# Data listing
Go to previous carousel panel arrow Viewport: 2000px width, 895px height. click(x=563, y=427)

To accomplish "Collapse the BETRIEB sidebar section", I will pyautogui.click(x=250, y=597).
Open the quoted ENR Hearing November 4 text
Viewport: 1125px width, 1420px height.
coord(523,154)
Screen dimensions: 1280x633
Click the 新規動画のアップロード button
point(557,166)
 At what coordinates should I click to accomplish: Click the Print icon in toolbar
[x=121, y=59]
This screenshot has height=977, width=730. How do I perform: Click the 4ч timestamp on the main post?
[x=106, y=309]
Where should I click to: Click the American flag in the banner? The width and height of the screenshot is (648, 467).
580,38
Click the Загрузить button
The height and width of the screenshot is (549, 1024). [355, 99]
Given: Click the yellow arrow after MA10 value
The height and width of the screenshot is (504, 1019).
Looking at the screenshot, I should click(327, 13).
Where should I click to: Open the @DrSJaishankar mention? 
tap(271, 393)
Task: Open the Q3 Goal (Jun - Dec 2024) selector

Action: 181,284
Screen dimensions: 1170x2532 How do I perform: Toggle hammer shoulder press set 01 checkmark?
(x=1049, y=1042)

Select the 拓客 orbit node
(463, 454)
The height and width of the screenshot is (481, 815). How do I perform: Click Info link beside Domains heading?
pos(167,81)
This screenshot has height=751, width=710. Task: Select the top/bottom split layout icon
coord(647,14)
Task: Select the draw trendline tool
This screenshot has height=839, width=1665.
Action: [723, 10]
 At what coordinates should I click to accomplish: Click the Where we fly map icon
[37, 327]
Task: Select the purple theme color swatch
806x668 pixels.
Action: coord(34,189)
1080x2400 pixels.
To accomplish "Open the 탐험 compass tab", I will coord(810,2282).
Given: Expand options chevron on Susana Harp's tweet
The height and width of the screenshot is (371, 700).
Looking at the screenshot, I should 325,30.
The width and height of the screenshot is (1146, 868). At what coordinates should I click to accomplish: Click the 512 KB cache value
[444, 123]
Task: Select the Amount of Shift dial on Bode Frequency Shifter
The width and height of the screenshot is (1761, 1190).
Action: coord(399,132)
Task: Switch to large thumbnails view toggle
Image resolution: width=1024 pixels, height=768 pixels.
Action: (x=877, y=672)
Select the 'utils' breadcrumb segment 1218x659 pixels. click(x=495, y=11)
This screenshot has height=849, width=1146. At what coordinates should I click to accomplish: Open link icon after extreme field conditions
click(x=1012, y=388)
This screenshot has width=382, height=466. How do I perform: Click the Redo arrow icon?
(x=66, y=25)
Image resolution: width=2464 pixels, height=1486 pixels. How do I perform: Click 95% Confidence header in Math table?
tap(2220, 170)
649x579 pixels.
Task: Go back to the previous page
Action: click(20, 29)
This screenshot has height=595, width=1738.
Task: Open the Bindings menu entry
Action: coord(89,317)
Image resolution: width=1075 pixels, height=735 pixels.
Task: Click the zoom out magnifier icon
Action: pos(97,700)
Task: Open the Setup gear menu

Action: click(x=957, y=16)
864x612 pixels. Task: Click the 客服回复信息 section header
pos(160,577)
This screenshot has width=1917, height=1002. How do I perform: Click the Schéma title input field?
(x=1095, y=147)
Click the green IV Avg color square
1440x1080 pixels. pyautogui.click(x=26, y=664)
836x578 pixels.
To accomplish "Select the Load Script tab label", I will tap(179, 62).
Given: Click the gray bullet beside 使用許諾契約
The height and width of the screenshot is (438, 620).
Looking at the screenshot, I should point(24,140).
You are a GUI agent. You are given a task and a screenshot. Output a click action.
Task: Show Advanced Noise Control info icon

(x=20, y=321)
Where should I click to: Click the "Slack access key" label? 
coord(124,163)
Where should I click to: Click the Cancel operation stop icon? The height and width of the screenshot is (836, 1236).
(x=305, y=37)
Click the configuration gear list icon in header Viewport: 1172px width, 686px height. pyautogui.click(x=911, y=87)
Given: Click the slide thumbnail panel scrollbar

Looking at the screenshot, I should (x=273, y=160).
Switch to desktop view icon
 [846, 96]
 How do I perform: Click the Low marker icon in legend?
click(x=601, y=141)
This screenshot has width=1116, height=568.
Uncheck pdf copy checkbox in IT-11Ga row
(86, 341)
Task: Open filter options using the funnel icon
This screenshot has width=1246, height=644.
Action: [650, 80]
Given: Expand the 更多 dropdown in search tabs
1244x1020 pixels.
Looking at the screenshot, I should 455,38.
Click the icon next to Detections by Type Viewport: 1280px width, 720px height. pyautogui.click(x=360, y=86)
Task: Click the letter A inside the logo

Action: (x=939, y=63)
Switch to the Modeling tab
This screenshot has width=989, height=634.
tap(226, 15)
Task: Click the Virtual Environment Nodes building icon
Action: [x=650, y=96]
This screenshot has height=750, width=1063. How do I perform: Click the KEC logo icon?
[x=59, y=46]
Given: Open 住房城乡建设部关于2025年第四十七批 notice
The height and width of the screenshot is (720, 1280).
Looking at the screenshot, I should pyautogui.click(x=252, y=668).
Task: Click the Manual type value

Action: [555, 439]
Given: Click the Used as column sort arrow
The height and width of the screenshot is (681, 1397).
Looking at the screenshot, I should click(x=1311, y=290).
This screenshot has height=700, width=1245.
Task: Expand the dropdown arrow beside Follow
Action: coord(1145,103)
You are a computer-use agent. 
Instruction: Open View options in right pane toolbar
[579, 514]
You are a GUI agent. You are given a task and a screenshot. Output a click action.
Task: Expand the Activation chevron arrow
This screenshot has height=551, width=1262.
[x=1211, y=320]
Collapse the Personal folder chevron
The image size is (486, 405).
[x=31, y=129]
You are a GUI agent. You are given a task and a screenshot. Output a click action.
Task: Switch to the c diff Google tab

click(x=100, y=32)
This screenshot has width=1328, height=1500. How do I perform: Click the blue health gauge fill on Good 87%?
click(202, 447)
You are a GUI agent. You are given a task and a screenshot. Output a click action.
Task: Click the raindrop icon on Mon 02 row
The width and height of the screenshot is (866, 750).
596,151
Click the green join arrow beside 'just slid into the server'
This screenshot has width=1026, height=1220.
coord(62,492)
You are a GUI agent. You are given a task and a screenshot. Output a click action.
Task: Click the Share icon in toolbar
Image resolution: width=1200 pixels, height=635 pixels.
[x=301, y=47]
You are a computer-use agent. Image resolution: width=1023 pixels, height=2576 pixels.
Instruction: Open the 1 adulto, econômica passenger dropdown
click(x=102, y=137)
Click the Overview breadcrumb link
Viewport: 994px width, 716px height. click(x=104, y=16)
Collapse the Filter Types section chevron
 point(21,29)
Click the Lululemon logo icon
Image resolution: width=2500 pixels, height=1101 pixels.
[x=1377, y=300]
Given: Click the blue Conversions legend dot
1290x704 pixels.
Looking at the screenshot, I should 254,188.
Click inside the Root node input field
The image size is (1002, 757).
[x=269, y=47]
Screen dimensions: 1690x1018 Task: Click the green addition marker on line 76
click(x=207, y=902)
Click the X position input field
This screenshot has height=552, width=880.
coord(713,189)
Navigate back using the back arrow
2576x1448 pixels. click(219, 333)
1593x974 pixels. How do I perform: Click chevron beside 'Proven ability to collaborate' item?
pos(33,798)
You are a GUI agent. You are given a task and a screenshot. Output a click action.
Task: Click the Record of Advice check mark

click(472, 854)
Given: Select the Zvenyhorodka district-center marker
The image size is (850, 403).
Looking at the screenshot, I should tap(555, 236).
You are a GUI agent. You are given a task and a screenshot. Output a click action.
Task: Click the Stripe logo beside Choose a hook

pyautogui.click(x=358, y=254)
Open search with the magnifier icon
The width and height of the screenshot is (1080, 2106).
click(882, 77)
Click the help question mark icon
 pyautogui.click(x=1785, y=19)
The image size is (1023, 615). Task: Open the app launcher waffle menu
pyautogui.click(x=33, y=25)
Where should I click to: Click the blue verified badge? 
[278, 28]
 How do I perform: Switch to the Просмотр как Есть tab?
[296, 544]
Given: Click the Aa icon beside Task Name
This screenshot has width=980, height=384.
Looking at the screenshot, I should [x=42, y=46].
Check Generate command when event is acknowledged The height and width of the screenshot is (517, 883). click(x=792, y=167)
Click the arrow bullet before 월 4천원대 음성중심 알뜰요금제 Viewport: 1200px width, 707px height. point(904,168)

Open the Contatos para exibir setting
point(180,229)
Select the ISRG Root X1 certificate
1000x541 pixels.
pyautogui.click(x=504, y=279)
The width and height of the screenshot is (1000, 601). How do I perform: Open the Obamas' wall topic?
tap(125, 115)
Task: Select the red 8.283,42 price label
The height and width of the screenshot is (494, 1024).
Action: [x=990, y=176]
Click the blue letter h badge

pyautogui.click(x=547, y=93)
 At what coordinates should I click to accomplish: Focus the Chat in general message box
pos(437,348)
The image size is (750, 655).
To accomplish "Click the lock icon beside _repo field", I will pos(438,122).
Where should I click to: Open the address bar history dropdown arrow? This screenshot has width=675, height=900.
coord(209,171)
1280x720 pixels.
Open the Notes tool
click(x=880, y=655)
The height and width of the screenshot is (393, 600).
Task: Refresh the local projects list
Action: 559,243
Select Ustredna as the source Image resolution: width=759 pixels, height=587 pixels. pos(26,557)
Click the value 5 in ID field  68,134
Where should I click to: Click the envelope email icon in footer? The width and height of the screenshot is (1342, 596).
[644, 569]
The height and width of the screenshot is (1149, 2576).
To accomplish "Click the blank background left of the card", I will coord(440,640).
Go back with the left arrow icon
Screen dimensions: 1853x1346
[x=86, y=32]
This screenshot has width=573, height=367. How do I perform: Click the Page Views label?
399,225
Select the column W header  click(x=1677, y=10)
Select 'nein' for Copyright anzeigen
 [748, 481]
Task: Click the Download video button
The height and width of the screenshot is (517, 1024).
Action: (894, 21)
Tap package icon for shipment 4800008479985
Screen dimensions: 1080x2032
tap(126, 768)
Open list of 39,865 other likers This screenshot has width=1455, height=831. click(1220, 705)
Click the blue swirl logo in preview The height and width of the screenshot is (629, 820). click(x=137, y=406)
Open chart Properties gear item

# Exercise brief
Which lines of the data include the string "search"? Find them and copy each one.

# Your solution
Given: Expand the 更多 dropdown in search tabs
Open search with the magnifier icon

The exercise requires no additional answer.